[Collected data]
========
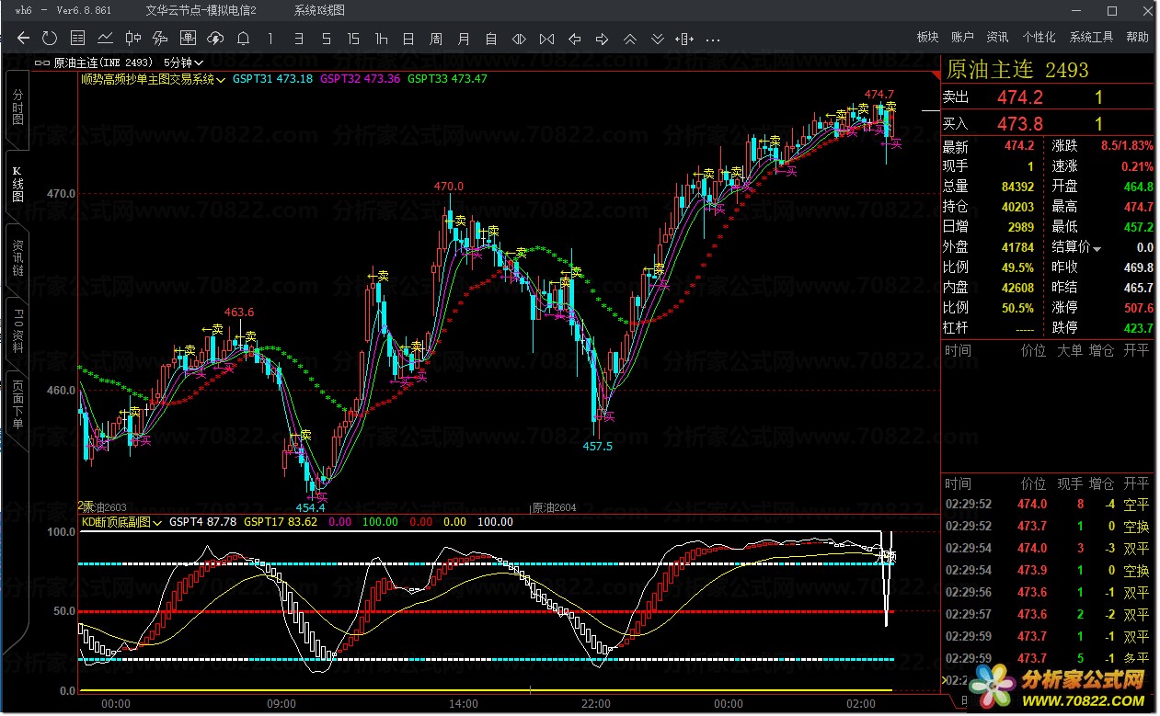Switch to the 分时图 side tab
Screen dimensions: 1160x716
click(17, 108)
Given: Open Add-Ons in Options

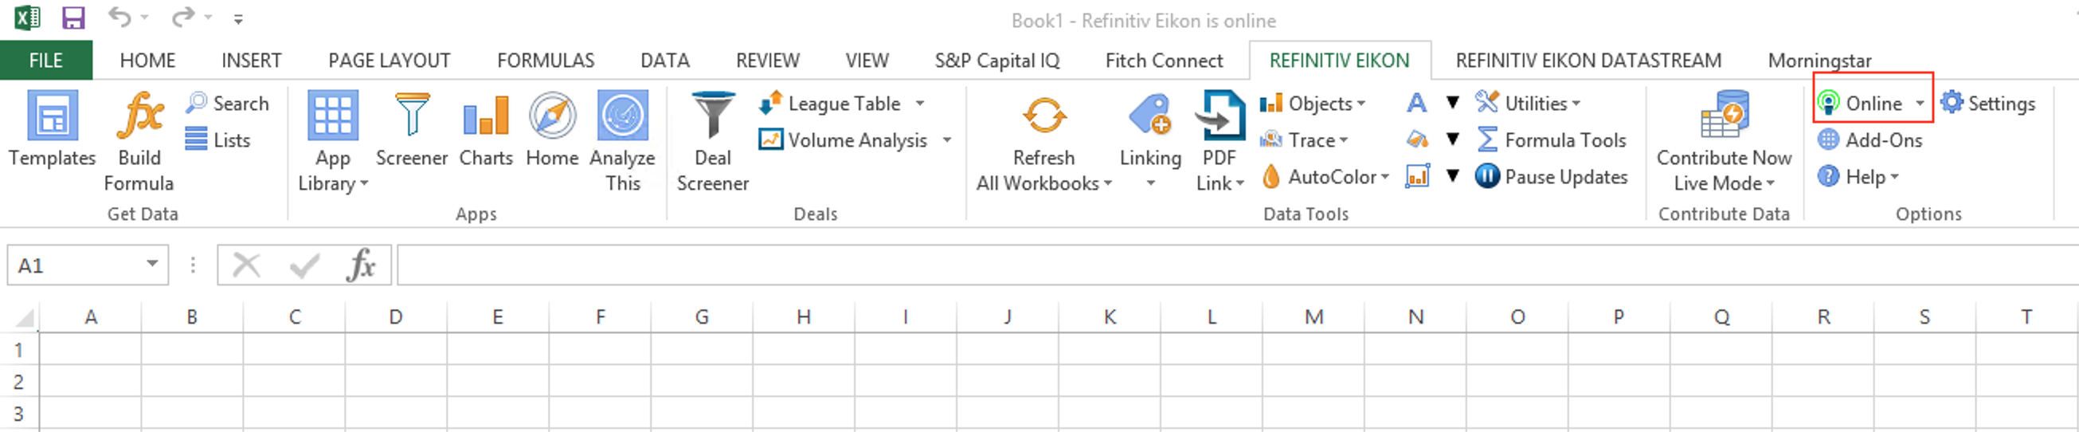Looking at the screenshot, I should click(1870, 140).
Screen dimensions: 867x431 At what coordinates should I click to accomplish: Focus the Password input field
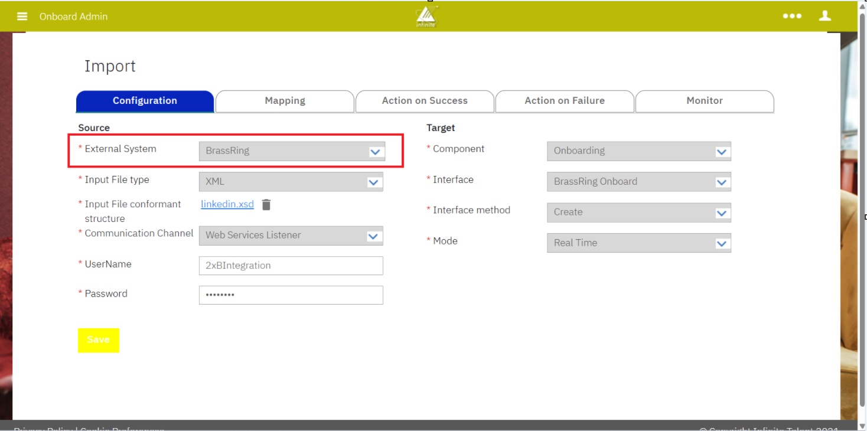291,295
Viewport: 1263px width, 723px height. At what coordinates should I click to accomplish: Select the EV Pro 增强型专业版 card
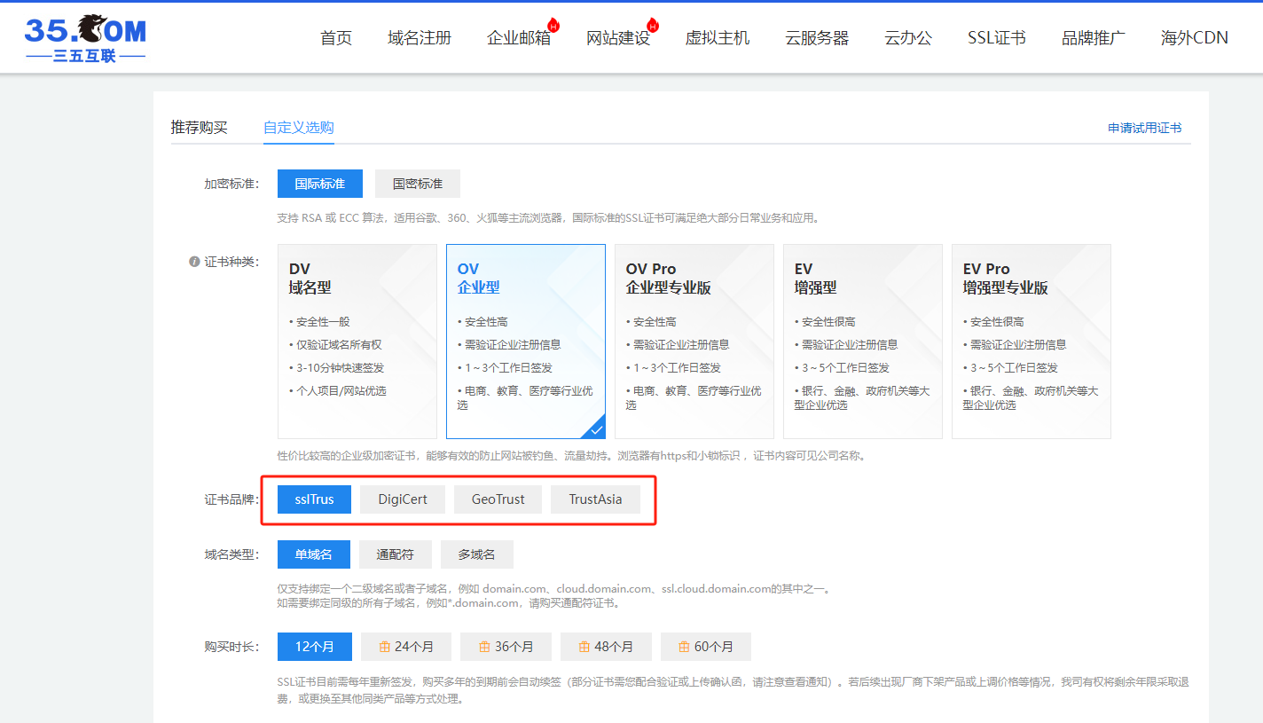(x=1031, y=342)
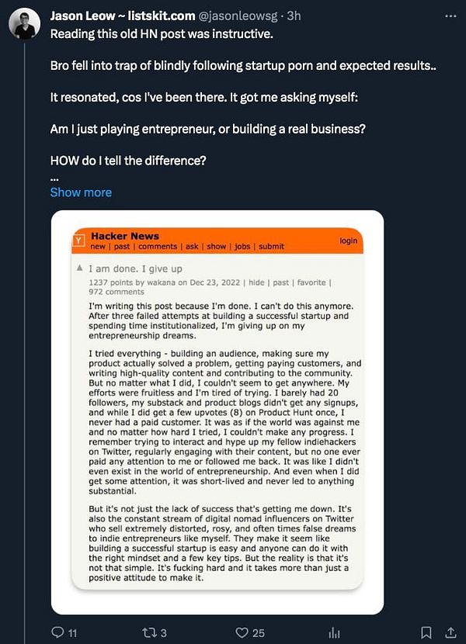Like the tweet with the heart icon
The width and height of the screenshot is (466, 644).
coord(242,632)
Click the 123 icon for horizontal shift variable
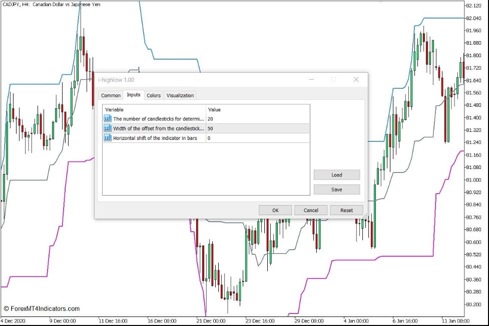This screenshot has height=326, width=489. (x=107, y=138)
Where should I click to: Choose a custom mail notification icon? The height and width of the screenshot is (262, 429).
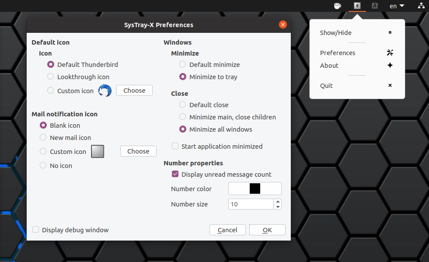pyautogui.click(x=138, y=151)
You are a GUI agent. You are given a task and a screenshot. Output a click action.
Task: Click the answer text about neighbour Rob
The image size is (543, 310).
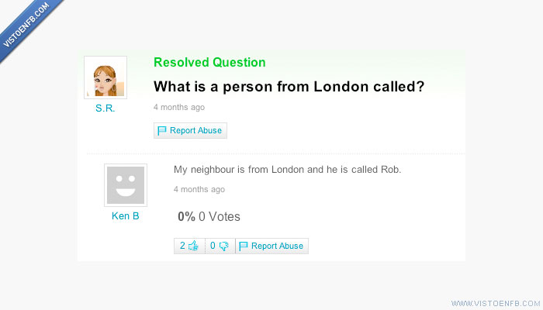[x=287, y=170]
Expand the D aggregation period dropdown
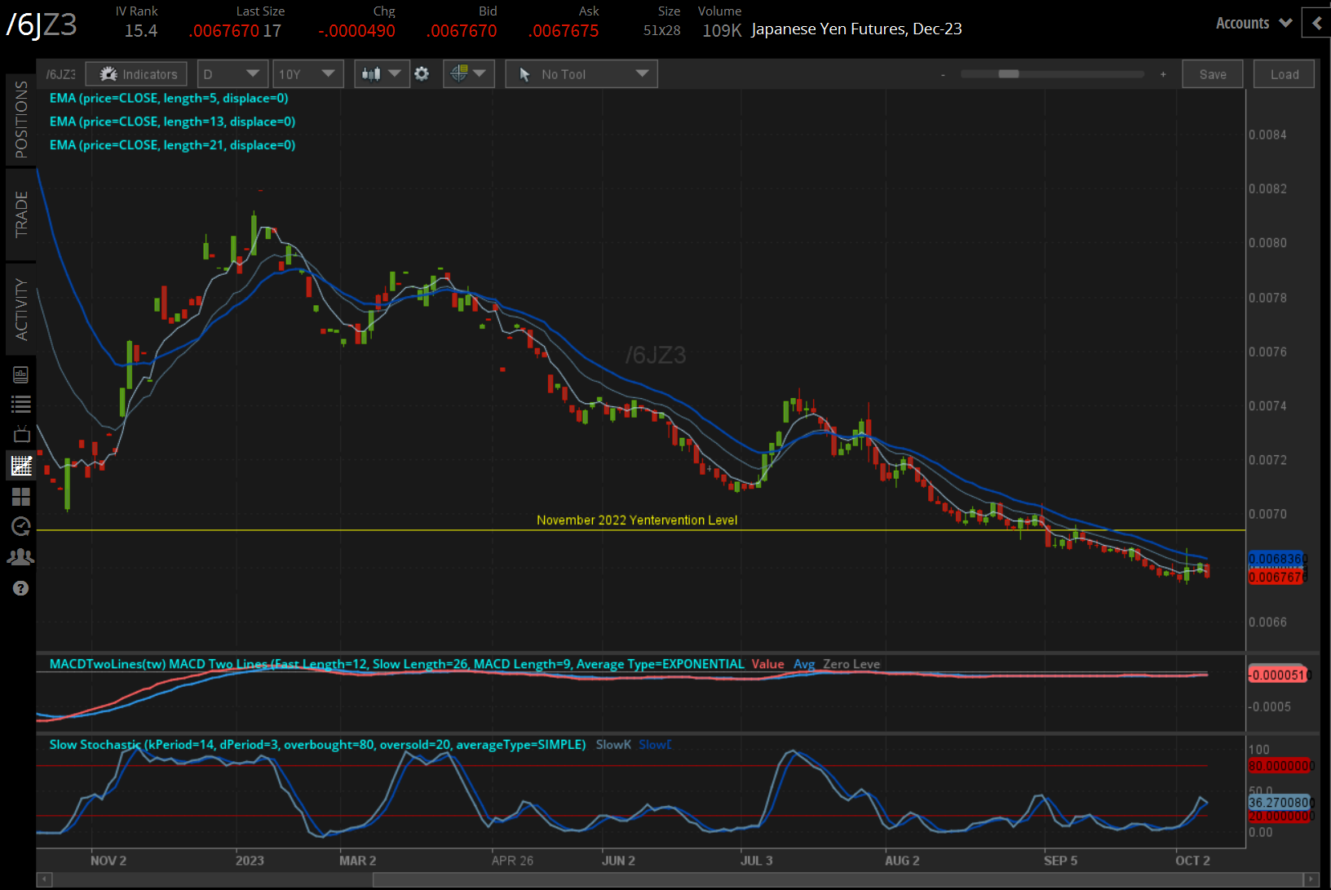This screenshot has height=890, width=1331. point(232,74)
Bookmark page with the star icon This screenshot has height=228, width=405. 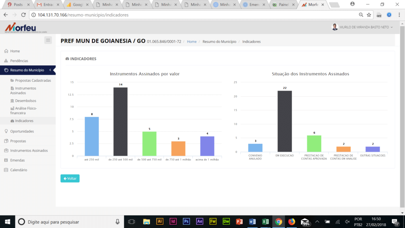369,15
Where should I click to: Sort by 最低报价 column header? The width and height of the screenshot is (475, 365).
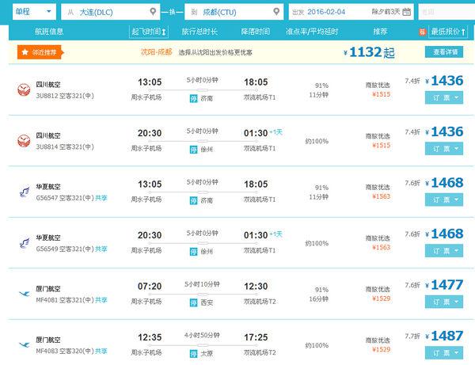tap(448, 32)
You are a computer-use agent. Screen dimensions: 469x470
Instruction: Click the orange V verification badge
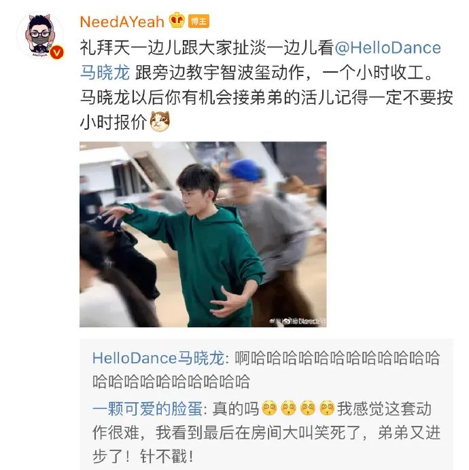pos(56,53)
========
### WORK TO COMPLETE
Of the lines above, copy each that contains "agent".

### YOUR RESPONSE
You are a GUI agent. You are given a task and a screenshot. Output a click action.
You are a computer-use agent. Screen dimensions: 469x470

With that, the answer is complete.